** begin Excerpted passage **

This removes the difference between the two functions that decide
whether or not to use an interrupt. I don't know whether this is correct
according to the PCI spec, but it looks incorrect to me to add intline 0
to the resource list for interrupts.

The result of this patch should be that the USB controller is refused
while attaching and hence the interrupt on it is not enabled. This
doesn't make the USB controller work for you, but that problem is on a
totally different scale and not one that I could fix. It should however
make your system boot.

The patch is for a reasonably current CURRENT, so I wouldn't expect more
problems with it than a bit of offset when applying the patch.

** end Excerpted passage **
** begin Information provided **

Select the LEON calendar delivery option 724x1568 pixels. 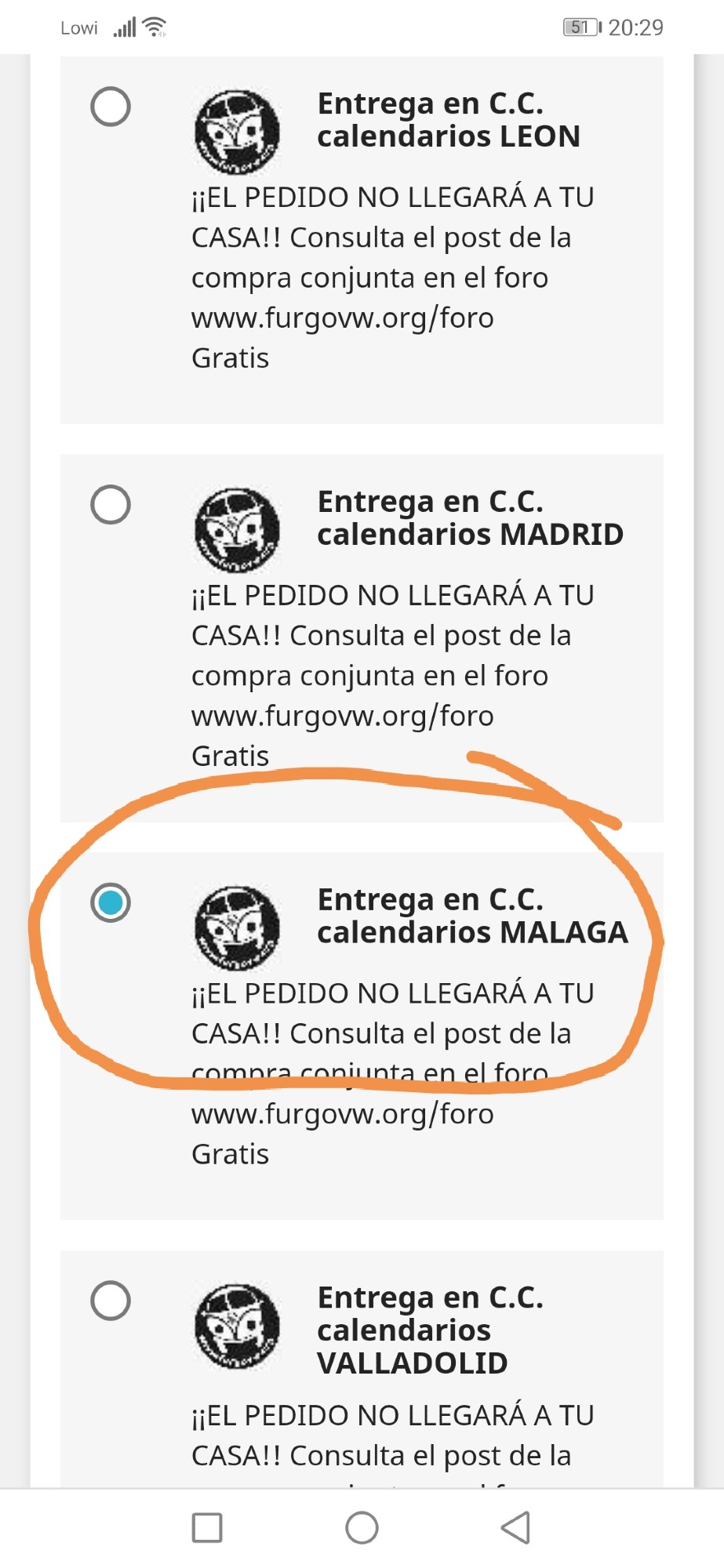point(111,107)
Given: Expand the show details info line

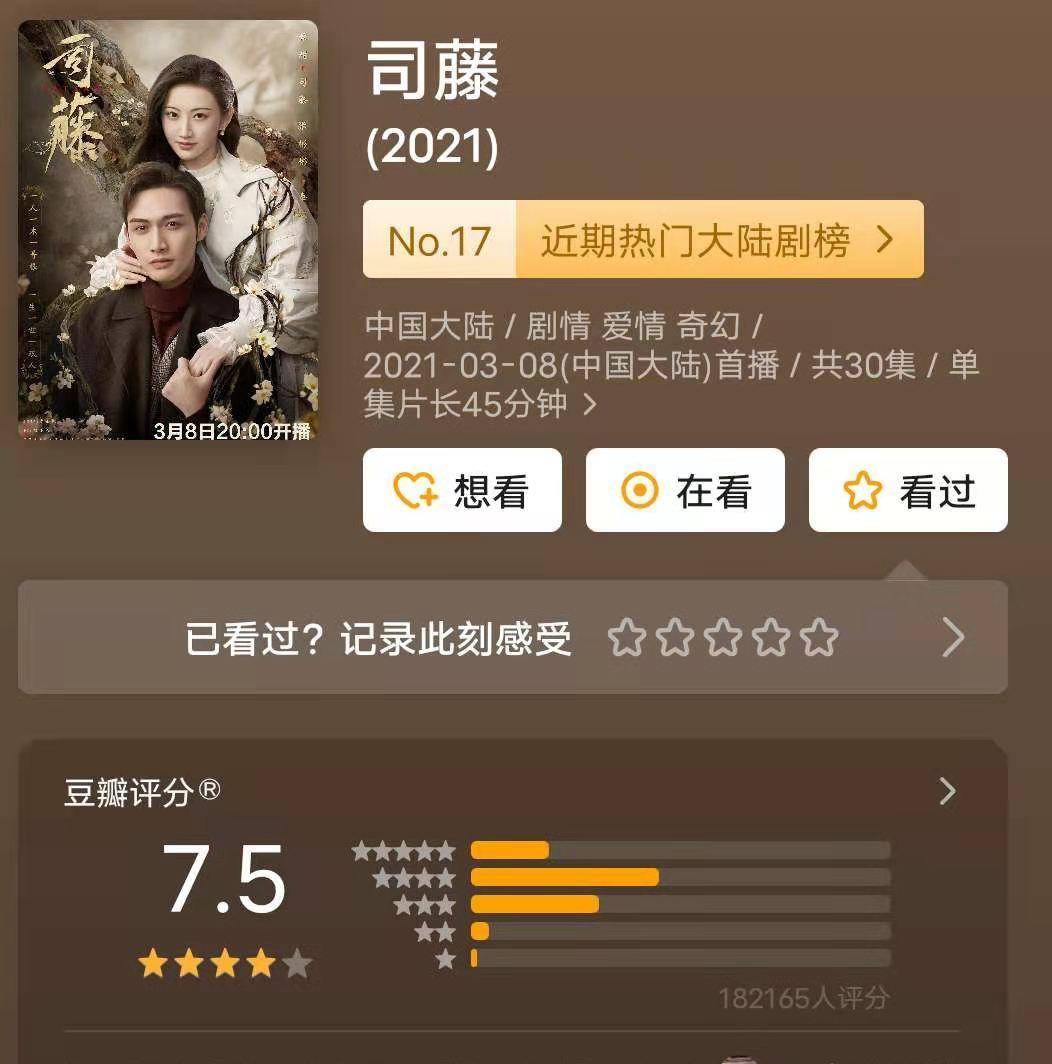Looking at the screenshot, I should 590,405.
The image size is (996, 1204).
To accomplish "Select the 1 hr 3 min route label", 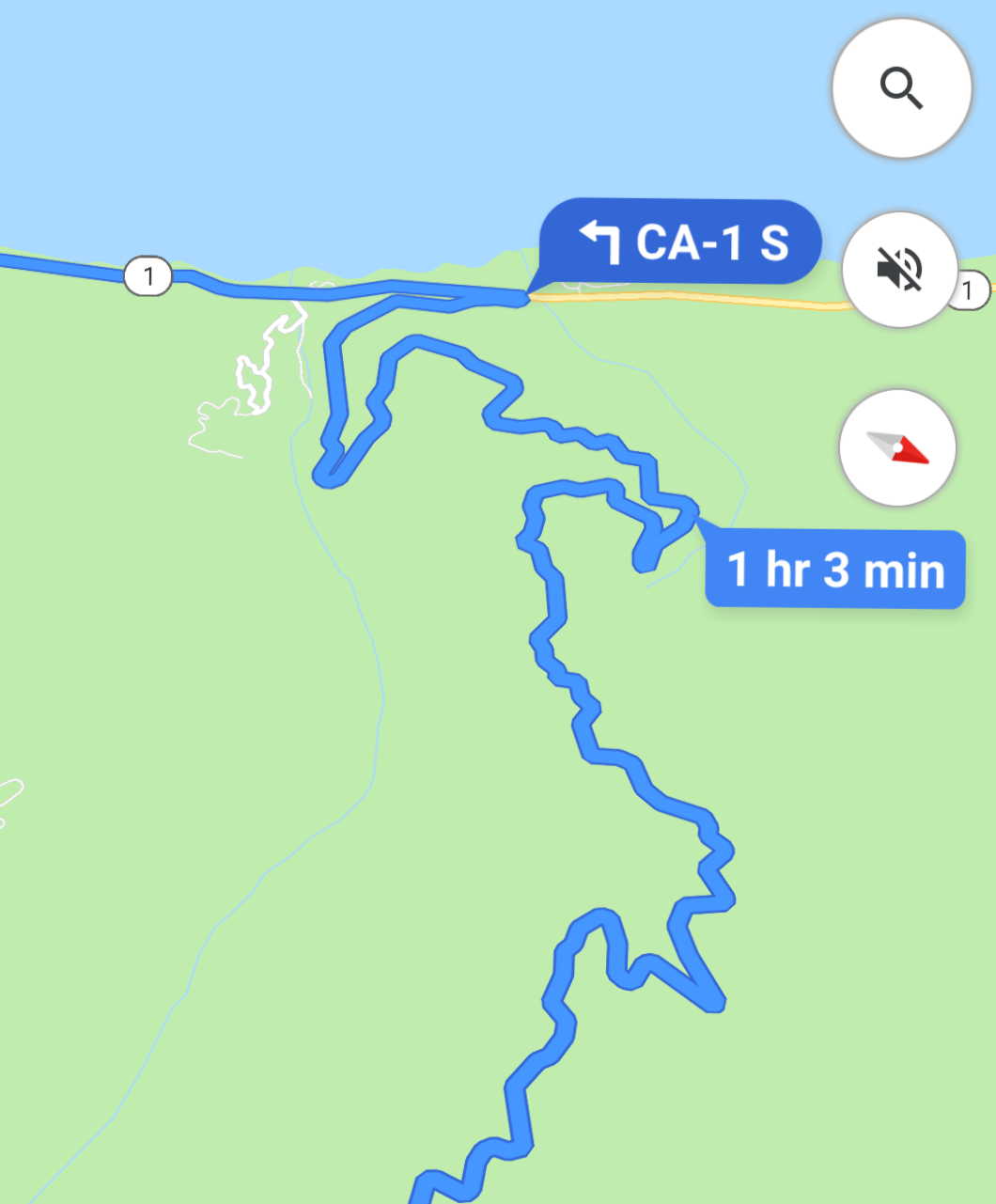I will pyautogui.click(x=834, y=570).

** end Information provided **

> _Aim of the exercise_
Answer from the interrupt patch message:
(a) What does the writer say looks incorrect to add to the resource list for interrupts?
(b) What should happen to the USB controller while attaching as a result of the patch?
(c) Beyond a bit of offset when applying, what problems does the writer expect with the patch?
Rely only on the interrupt patch message, not on the data.

> _Problem solution_
(a) Intline 0.
(b) It should be refused while attaching, so the interrupt on it is not enabled.
(c) None; the writer wouldn't expect more problems than that.